As with non-traumatic cataract extraction, intraoperative complications include capsular violation, zonular dehiscence, vitreous prolapse, and hyphema. Anterior vitrectomy should be performed if there is vitreous prolapse, and an anterior chamber washout should be performed if there is a hyphema to prevent blood staining of the cornea.
As with non-traumatic cataract surgery, most surgeons perform follow-up examinations on post-operative day 1, week 1, and month 1. Patients should complete a course of topical antibiotic and anti-inflammatory eye drops. If complications arise, patients should be followed more closely with steroid eye drops adjusted appropriately and IOP lowering drops started as needed.
Children are disproportionately affected by ocular trauma, and there are several special considerations for managing pediatric traumatic cataracts.
- Pre-operative: There is a lower threshold for classifying a cataract as visually significant in pediatrics as compared to adults. Children are at risk for amblyopia with even small opacities in their central visual axis, and it has been suggested that the same threshold for removing a congenital cataract be used for traumatic cataracts. This means a lens with an opacity greater than 3mm in the visual axis should be removed. Additionally, cataract extraction should be performed as a primary procedure urgently because delay increases risk of amblyopia.
- Intraoperative: For children less than 2 years old, pars plana vitrectomy is often performed with cataract extraction. In this same age group, IOL placement is often deferred and performed as a secondary procedure.

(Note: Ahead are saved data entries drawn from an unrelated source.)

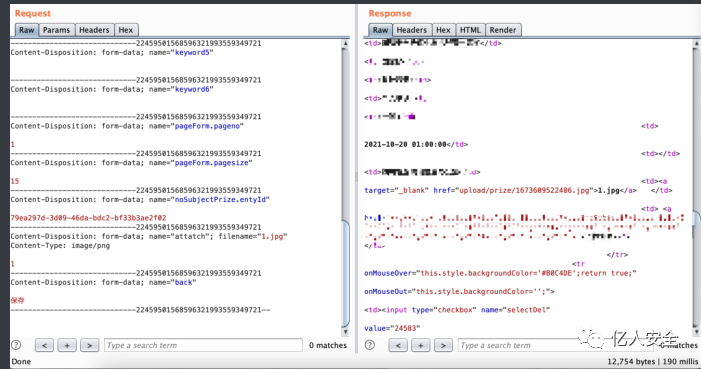Viewport: 701px width, 369px height.
Task: Switch to Request Params tab
Action: coord(56,30)

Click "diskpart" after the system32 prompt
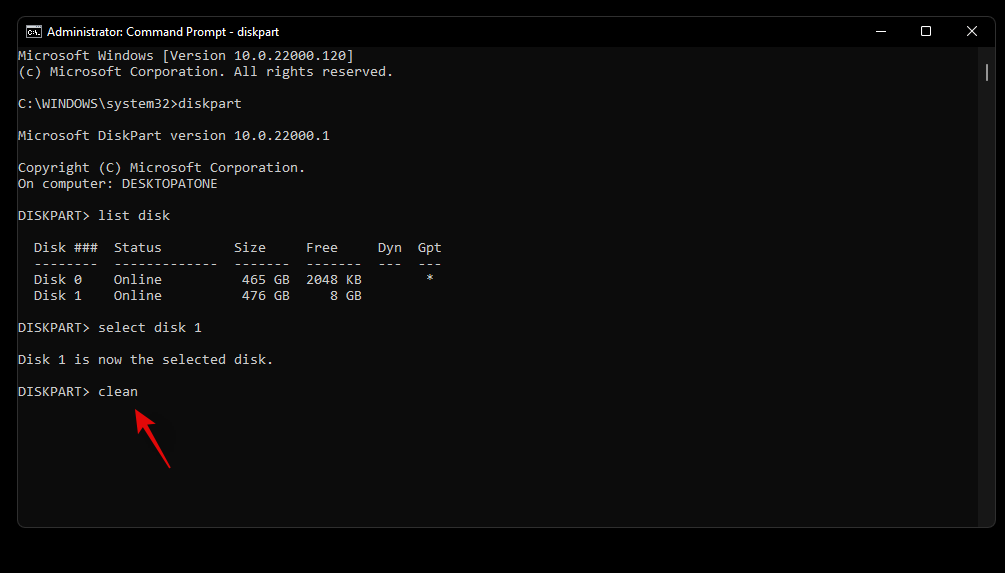pyautogui.click(x=210, y=103)
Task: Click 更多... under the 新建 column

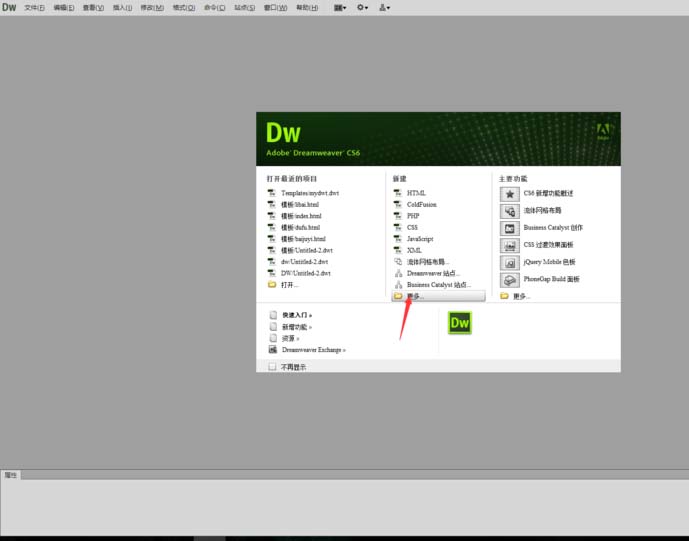Action: pos(416,296)
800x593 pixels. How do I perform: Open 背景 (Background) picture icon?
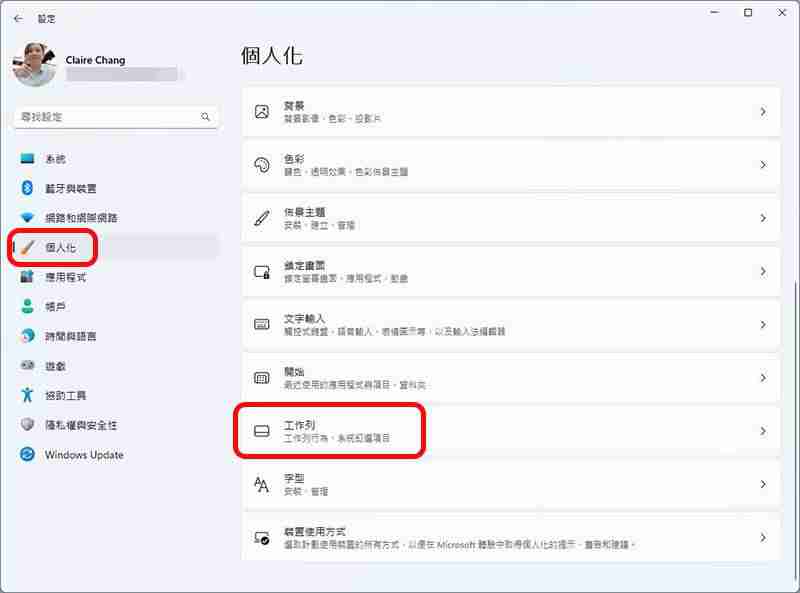262,111
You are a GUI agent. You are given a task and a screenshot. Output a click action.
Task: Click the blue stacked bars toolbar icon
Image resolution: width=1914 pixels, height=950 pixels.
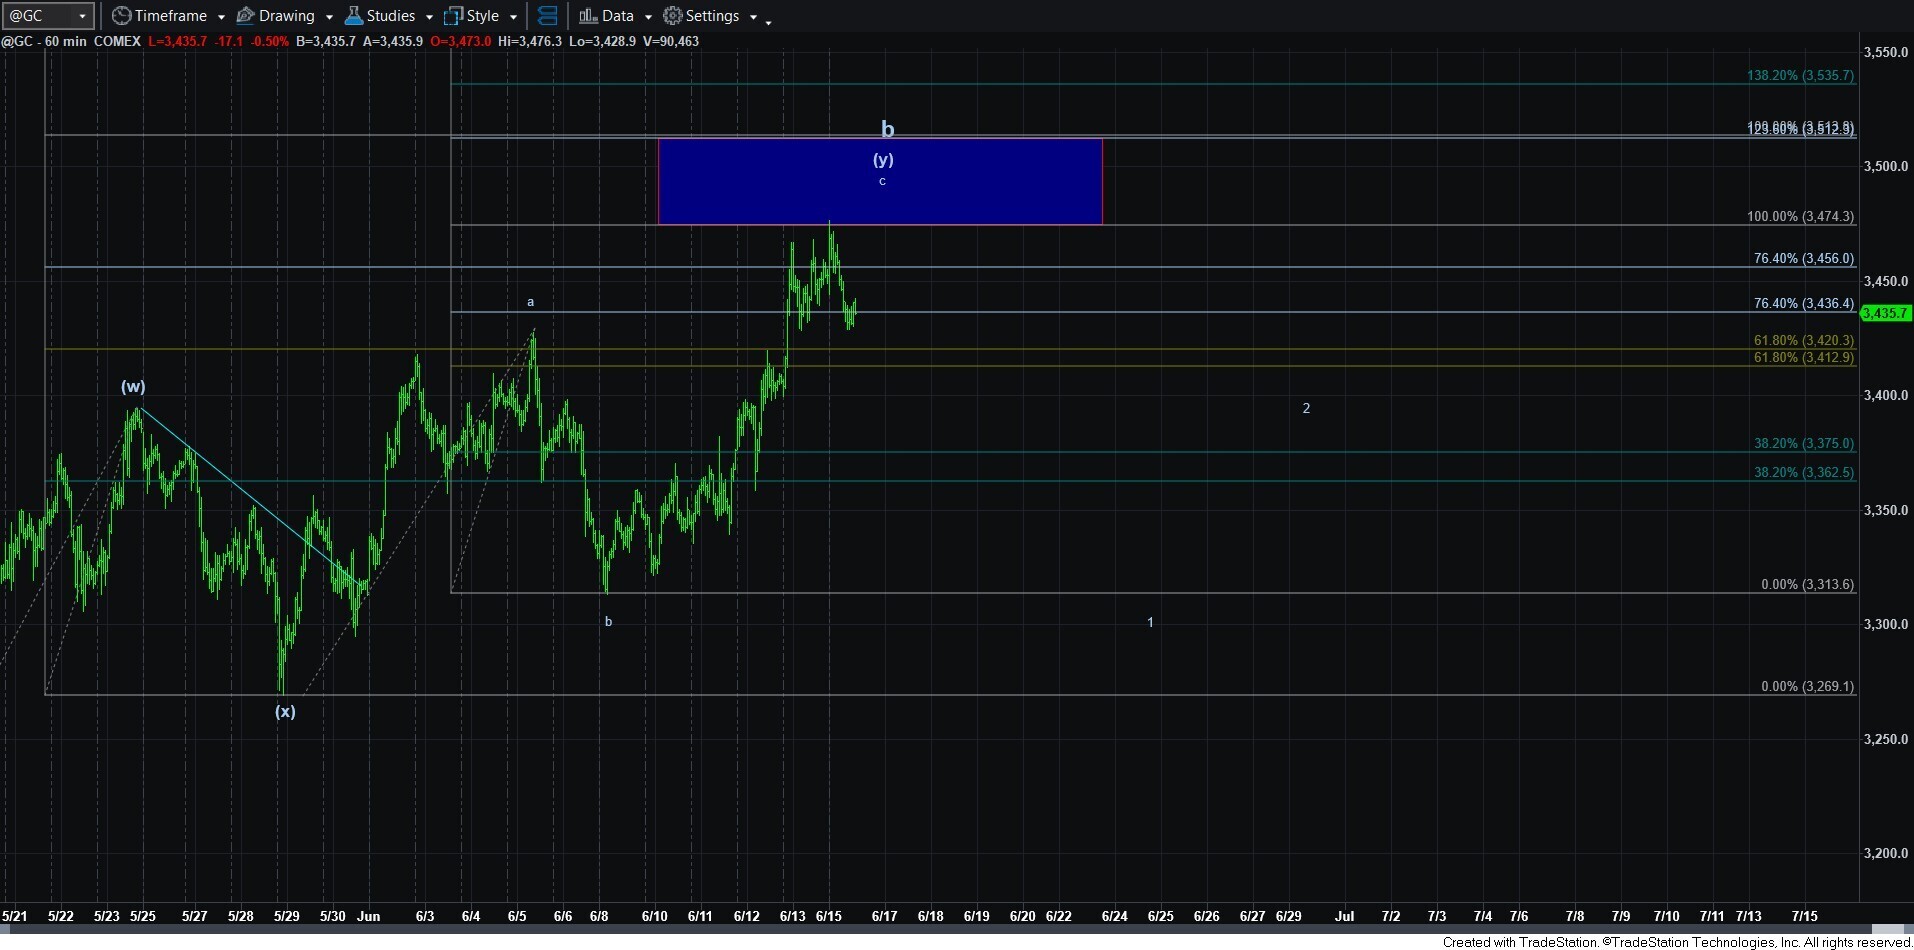(x=547, y=16)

- Post-operative: Pediatric patients are at risk for amblyopia, and they may benefit from patching of their good eye in post-operative visual rehabilitation if indicated. Posterior capsular opacification is a common postoperative complication for pediatric patients, and if undetected may also result in amblyopia. Young patients are also at risk for fibrinous uveitis due to exuberant inflammatory responses and may require aggressive pre and post-operative control of inflammation with steroids.
Several factors have been identified to predict visual outcome in patients with traumatic cataracts. A prognostication tool, the Ocular Trauma Score (OTS), was developed in the early 2000s to predict visual outcomes after ocular trauma. It includes the following factors to make predictions about visual acuity: initial vision, presence of rupture, endophthalmitis, perforating injury, retinal detachment, and afferent pupillary defect. A retrospective study of over 300 children demonstrated OTS reliably predicts visual outcomes in pediatric patients with traumatic cataracts.
Morphology of cataract has also been shown to affect surgical technique and visual outcome. There is conflicting data on whether penetrating versus blunt traumas have better outcomes.  Similarly, there is no consensus on whether primary versus secondary cataract extraction is optimal.